John Pfahl – Paesaggi artificiali

Il “landscape”, lo scorcio visivo su di un orizzonte vasto e ricco di elementi godibile da un punto panoramico, sembra essere ancora oggi il più amato tra i generi fotografici. Basta munirsi di un apparecchio col quale ottenere immagini ad una qualità discreta, e andare alla ricerca di un qualsiasi luogo sopraelevato, libero visivamente da ostacoli e coperture, e – se la luce è favorevole – immortalare questo magnifico paesaggio.

Quello che fa la quasi totalità dei fotografi (e ha sempre fatto) sta tutto qui. Arrivare, vedere, fotografare, e passare oltre. Per John Pfahl, fotografo newyorkese, questo non bastava. Chiunque può permettersi di ritrarre un paesaggio e ottenere comunque un buon risultato, proprio perché una veduta panoramica è sufficiente di per sé a colpire lo spettatore. Sarebbe come accompagnarlo in quel preciso punto, con quella precisa luce e quella precisa combinazione di elementi, e l’effetto ottenuto sarebbe identico.

Se invece però il paesaggio viene modificato, le cose cambiano. Ed è qui che entra in gioco la ricerca fotografica di John Pfahl.

Pfahl nasce a New York nel 1939 e cresce a Wanaque, nel New Jersey. Ottiene un Bachelor of Arts nella School of Art e succesivamente un Master of Arts nella School of Communications della Syracuse University. Terminati gli studi, insegnerà in diverse Università: Rochester Institute of Technology, University of New Mexico di Albuquerque, e dal 1986 alla University of Buffalo.

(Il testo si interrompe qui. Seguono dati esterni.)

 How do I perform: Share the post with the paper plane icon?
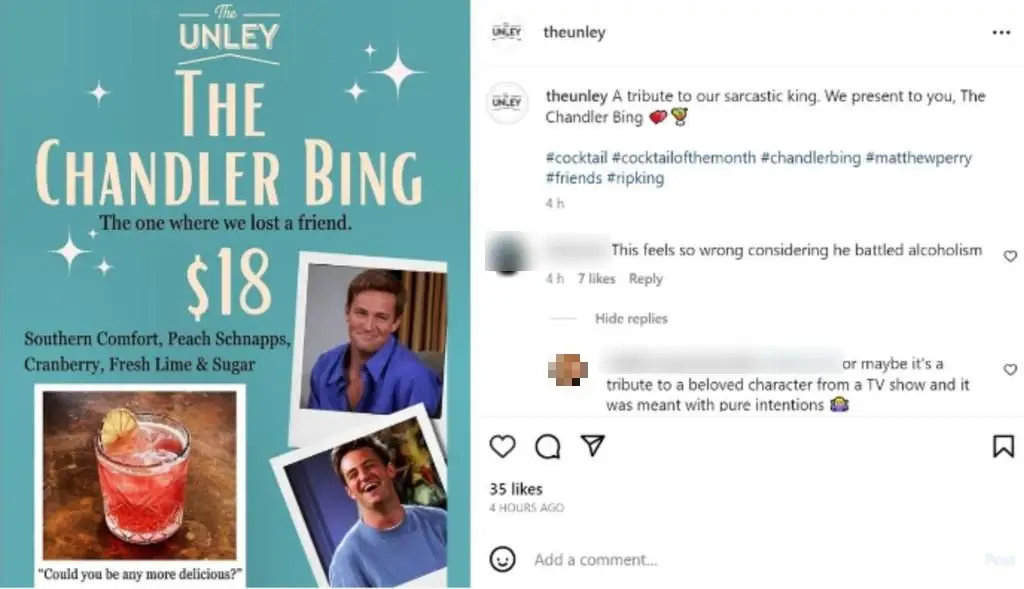click(x=593, y=447)
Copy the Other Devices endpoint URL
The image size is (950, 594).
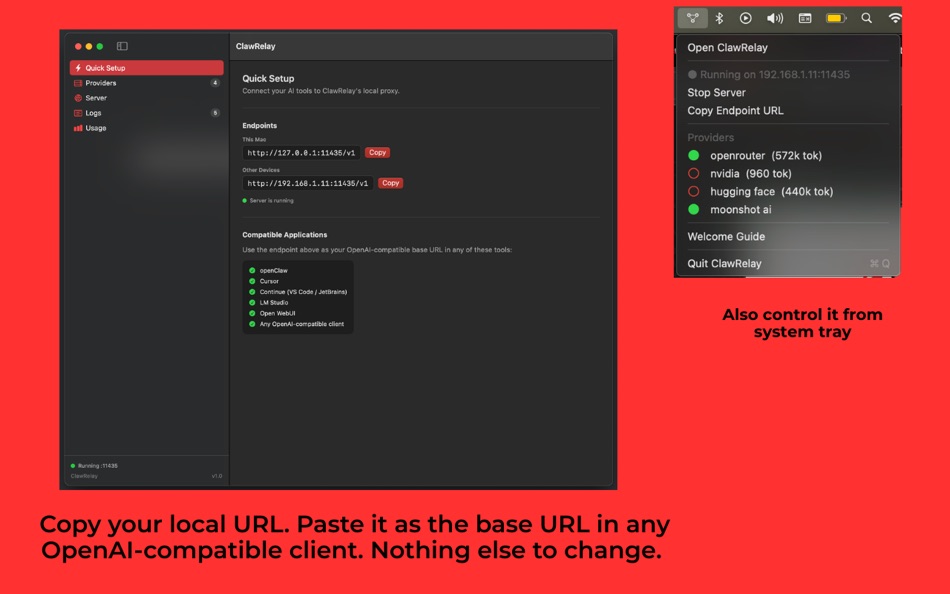point(390,183)
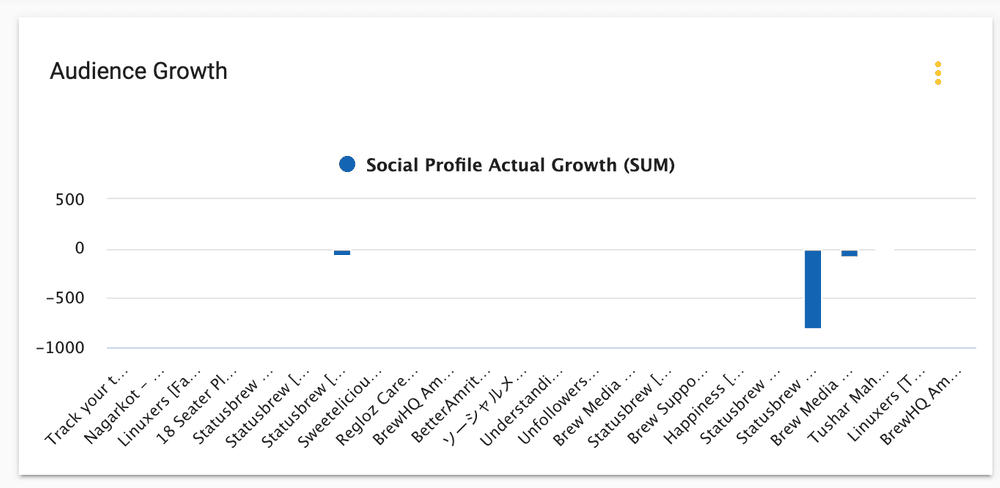Open the three-dot options menu

[x=938, y=73]
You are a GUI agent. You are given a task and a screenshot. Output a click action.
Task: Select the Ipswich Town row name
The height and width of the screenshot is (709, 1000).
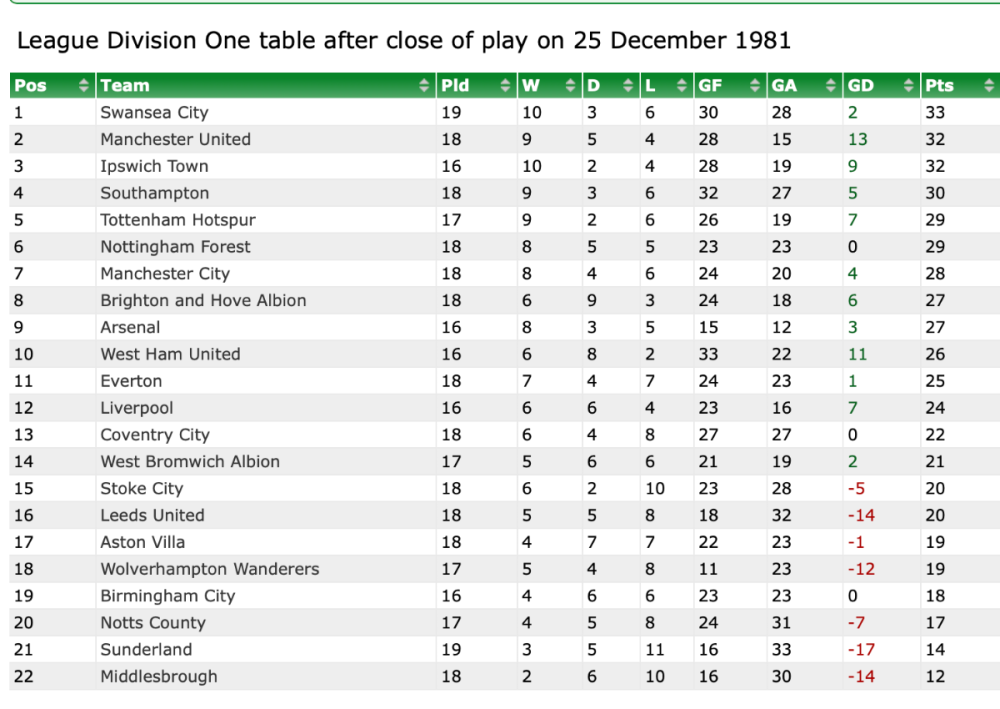pos(154,167)
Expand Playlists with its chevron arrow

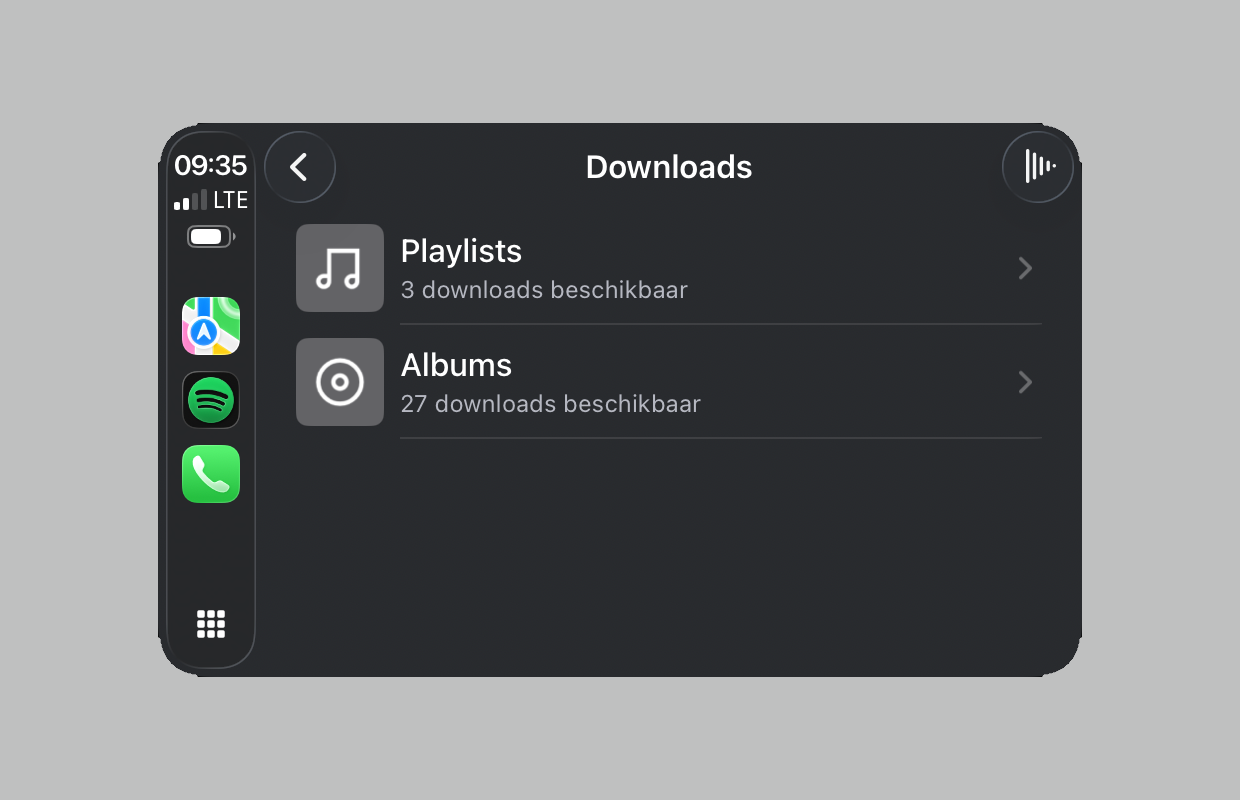(x=1025, y=268)
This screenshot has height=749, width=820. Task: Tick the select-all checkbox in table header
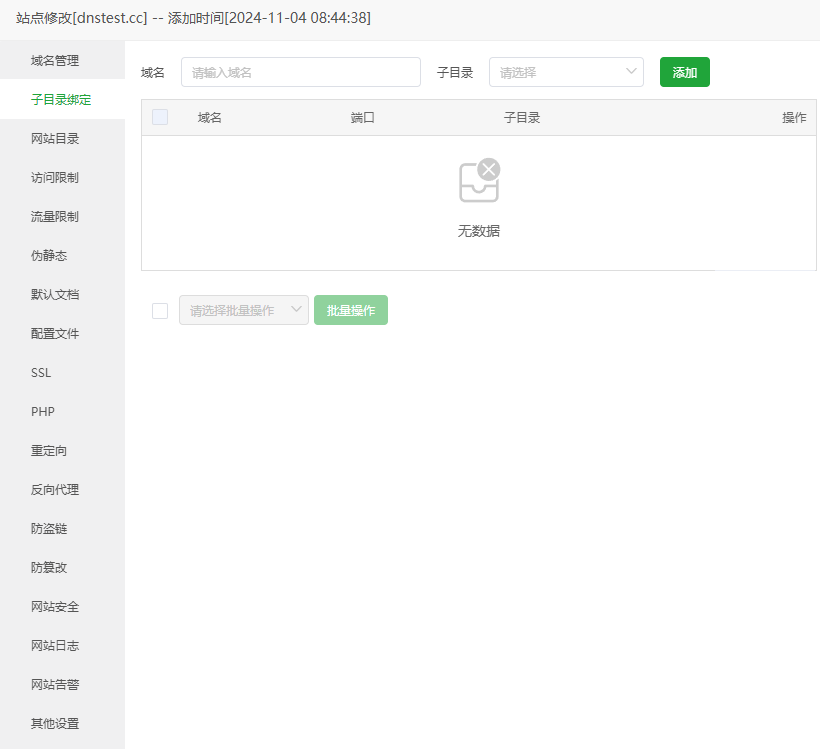pos(160,117)
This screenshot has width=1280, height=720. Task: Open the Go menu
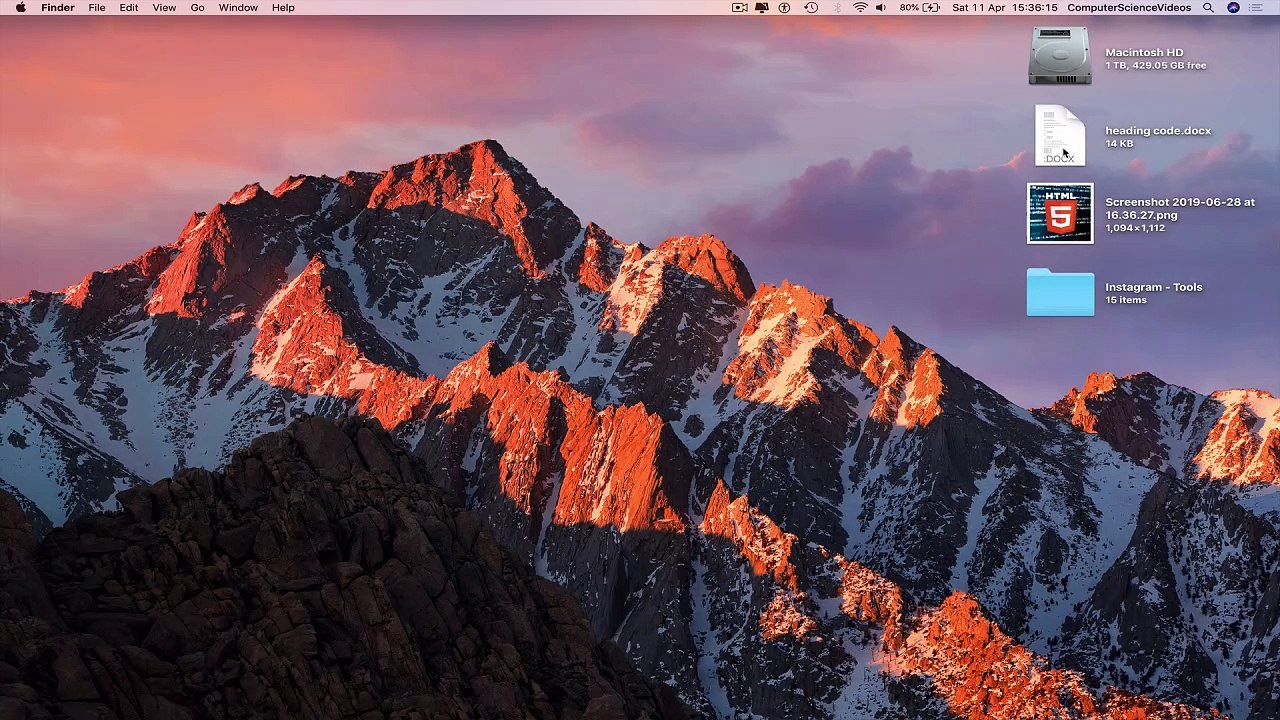tap(197, 8)
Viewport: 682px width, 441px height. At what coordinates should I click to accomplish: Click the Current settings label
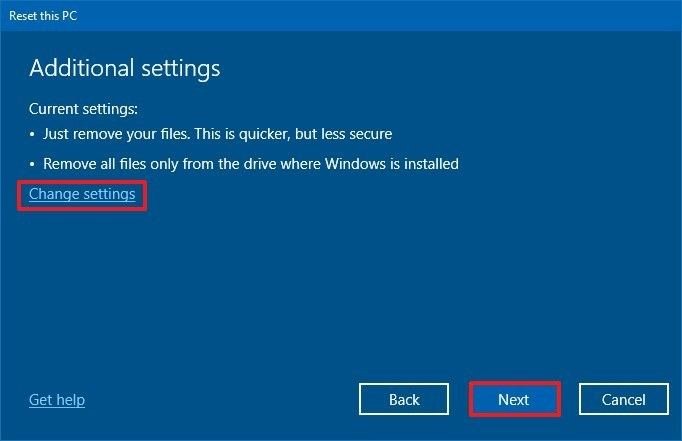(83, 108)
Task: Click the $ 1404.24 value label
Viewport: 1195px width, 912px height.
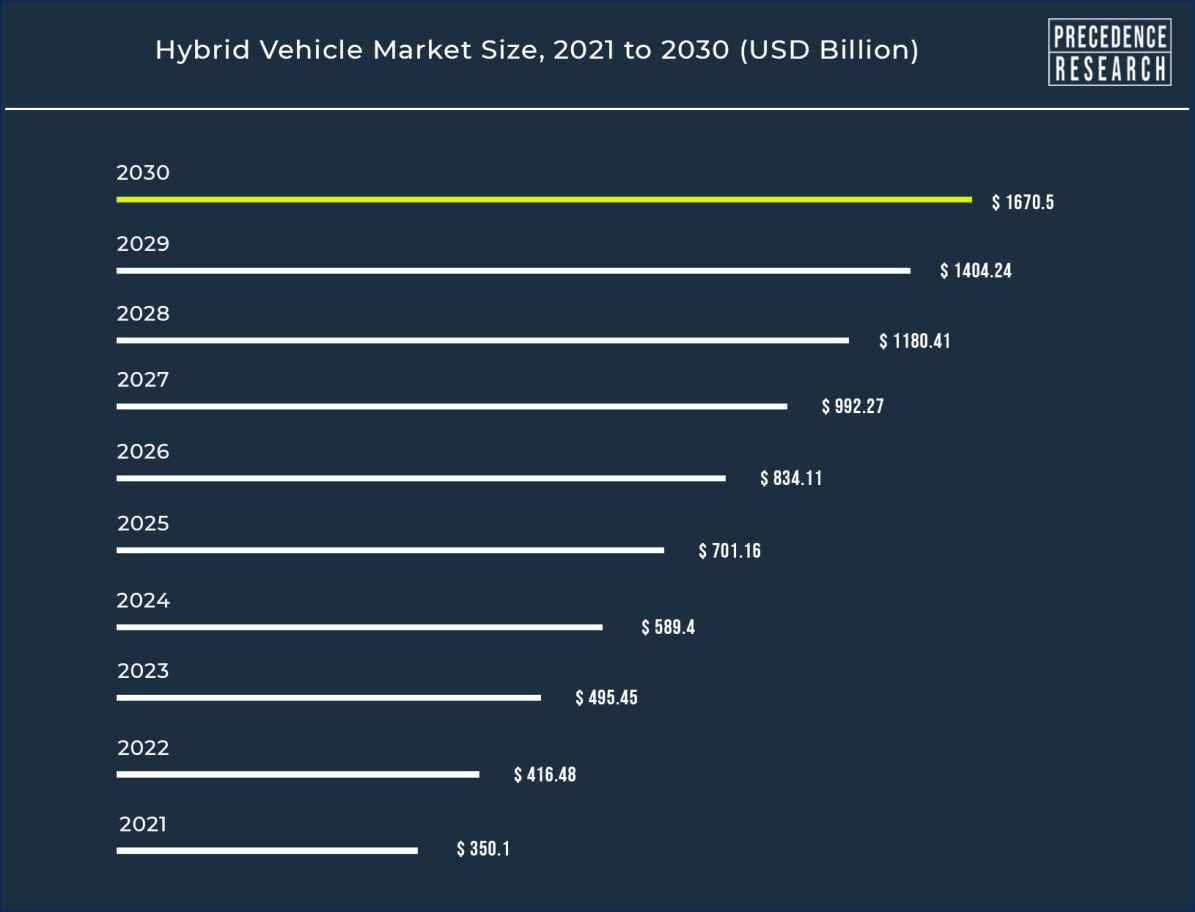Action: 975,271
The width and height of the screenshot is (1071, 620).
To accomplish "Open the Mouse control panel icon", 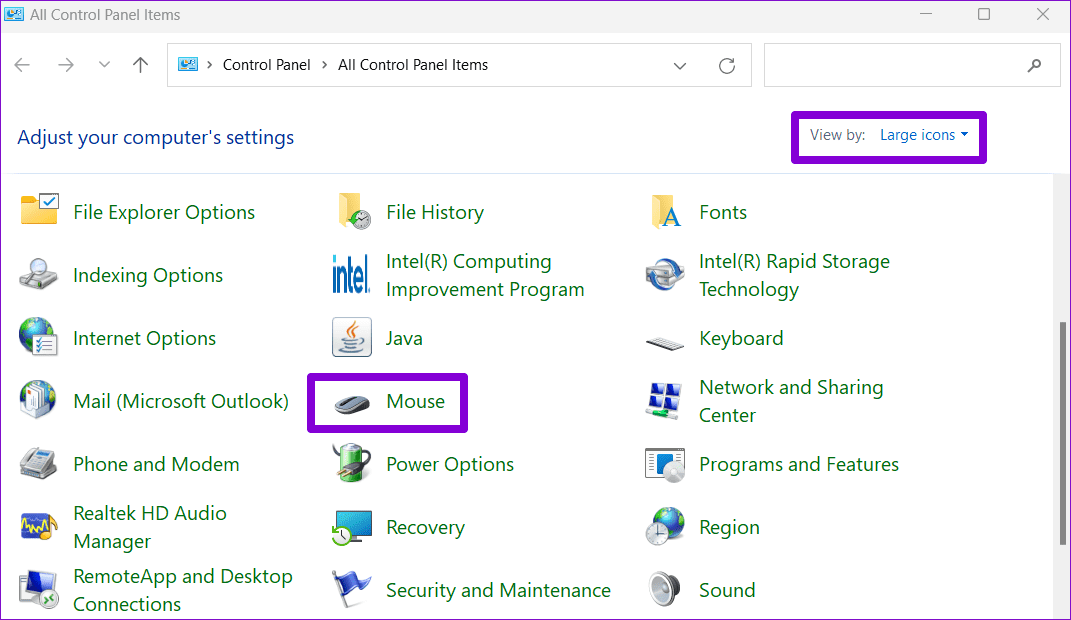I will [351, 402].
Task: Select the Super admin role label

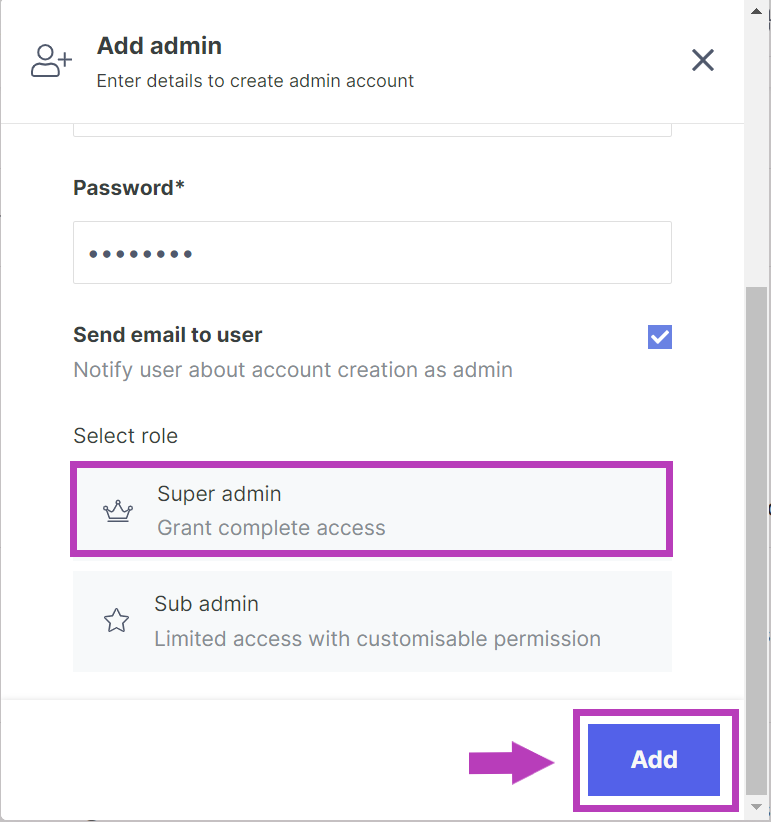Action: 219,494
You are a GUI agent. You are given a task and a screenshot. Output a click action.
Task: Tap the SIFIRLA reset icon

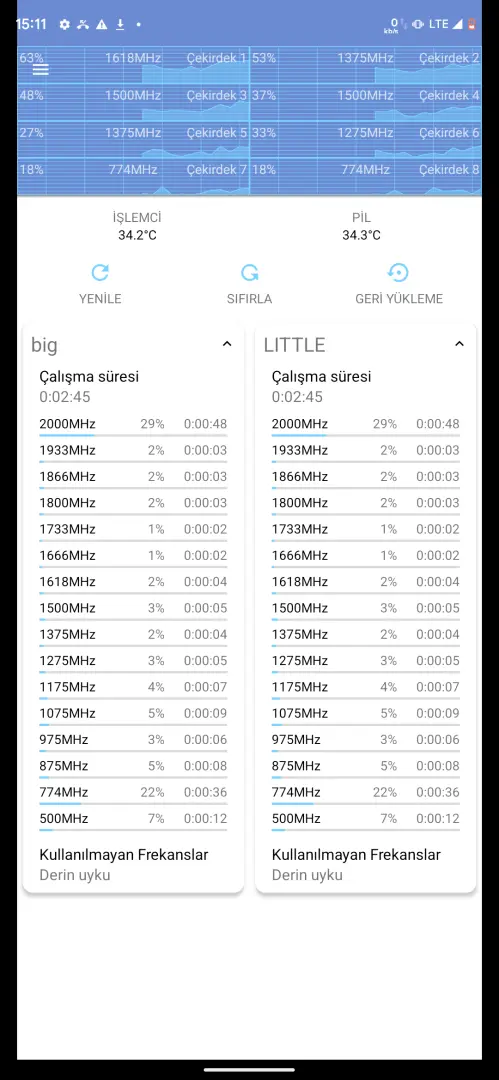(250, 273)
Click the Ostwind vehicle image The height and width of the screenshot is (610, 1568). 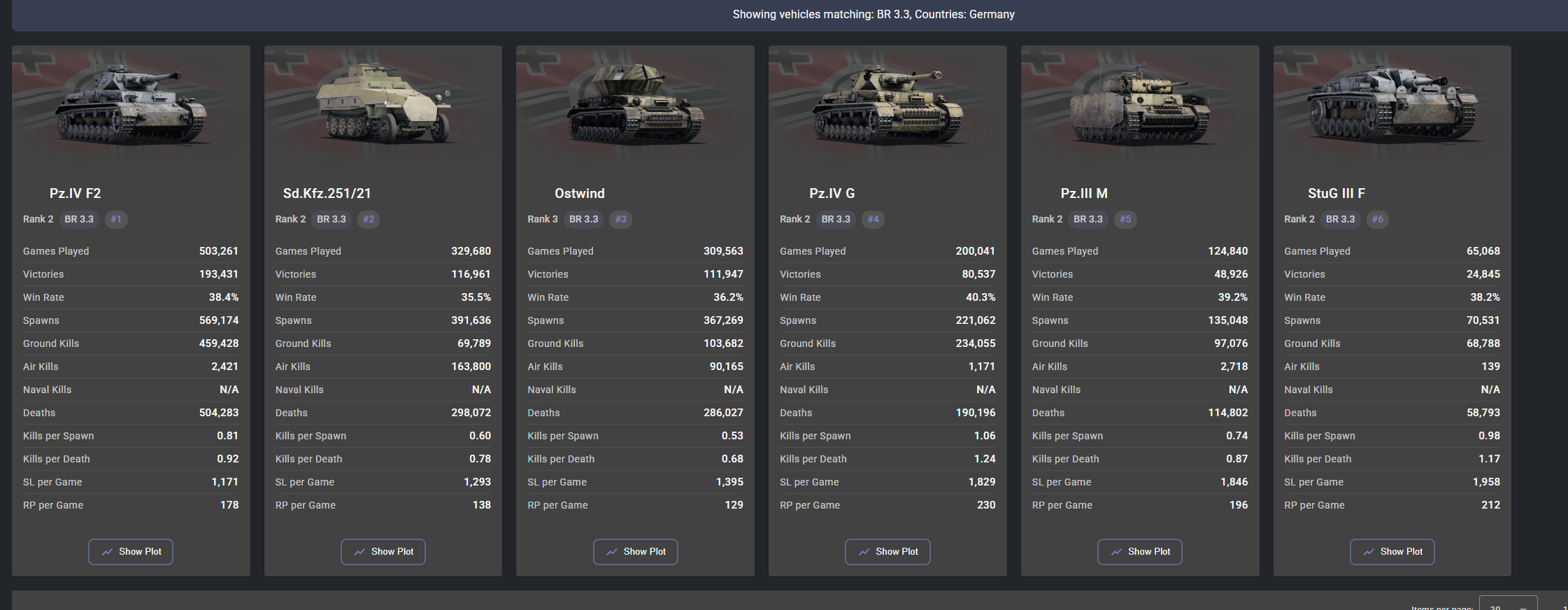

 Contemporaneamente all’insegnamento, nel 1974 esordisce con la serie “Altered Landscapes”, finora la sua raccolta più celebre. In quest’insieme di opere, John Pfahl segna le basi della sua estetica, che porterà avanti, seppur in maniera decisamente meno raffinata, nei successivi trent’anni. La raccolta viene divisa in “East” e “West”, riferito alla costa americana in cui sono state scattate le fotografie; divisione che sceglierà di adottare anche in quasi tutte le sue raccolte successive. Oltre a “East” e “West” vi sono “Wave Theory” (una sequenza di onde numerate per intensità) e “Lightning Series” (il simbolo di un fulmine posto al centro di diversi scenari).

I paesaggi che Pfahl decide di rappresentare in “Altered Landscapes” mostrano sempre una composizione originale, arricchita dagli elementi posizionati sulla scena dal fotografo stesso: corde, sassi, frutta, alluminio, pizzo.

Questi creano ulteriore regolarità e ordine compositivo, altre volte giocano scherzosamente sulla prospettiva dell’osservatore, altre ancora creano forme geometriche correlate (o meno) a ciò che originariamente consisteva nel paesaggio scelto.

Negli anni realizzerà numerose altre serie (tutte visionabili sul sito internet personale di Pfahl, tendenzialmente collocabili nell’ambito paesaggistico – eccezion fatta per qualche macro. In “Power Plants” ritrae delle centrali nucleari accorpandole al paesaggio che le circonda. Pfahl spiega che con questa serie vuole mostrare il desiderio di controllo e di supremazia sul pianeta insiti nell’essere umano, arrivato con gli anni a plasmare ciò che la Terra offre per trarne benefici. Alterare, quindi, il paesaggio: proprio come John Pfahl, ma a differenza di quest’ultimo causando danni permanenti e irreversibili all’ecosistema.

Un’altra serie degna di nota è “Picture Windows”, una raccolta di scatti realizzati dietro a delle finestre dislocate per tutta l’America. Pfahl definisce queste vedute a scacchi come predeterminate da qualcun altro: una enorme fotocamera sempre puntata sullo stesso punto, in attesa che qualcuno arrivi ad ammirarlo.

In “Piles” immortala una serie di colline artificiali trovate nelle discariche attorno a Buffalo, paragonandosi ad Ansel Adams e alle sue amate Sierras.

L’unico libro che pubblicherà sarà dedicato alla serie “Extreme Horticolture” (2003), una collezione di scatti effettuati in tutto il mondo durante i suoi viaggi, raffiguranti piantagioni inusuali, spropositatamente grandi o curate in modo maniacale.

Il suo intento è sempre stato quindi quello di far riflettere lo spettatore di fronte a quello che a prima vista potrebbe sembrare un banale paesaggio. Non sempre è sufficiente scattare un’istantanea di quello che abbiamo davanti agli occhi per ottenere un’opera d’arte, bensì è necessario contaminarlo, in maniera diretta o indiretta. Rendere   visibile il passaggio, l’intervento creativo dell’artista, per ottenere ogni volta un qualcosa di nuovo, unico e irripetibile.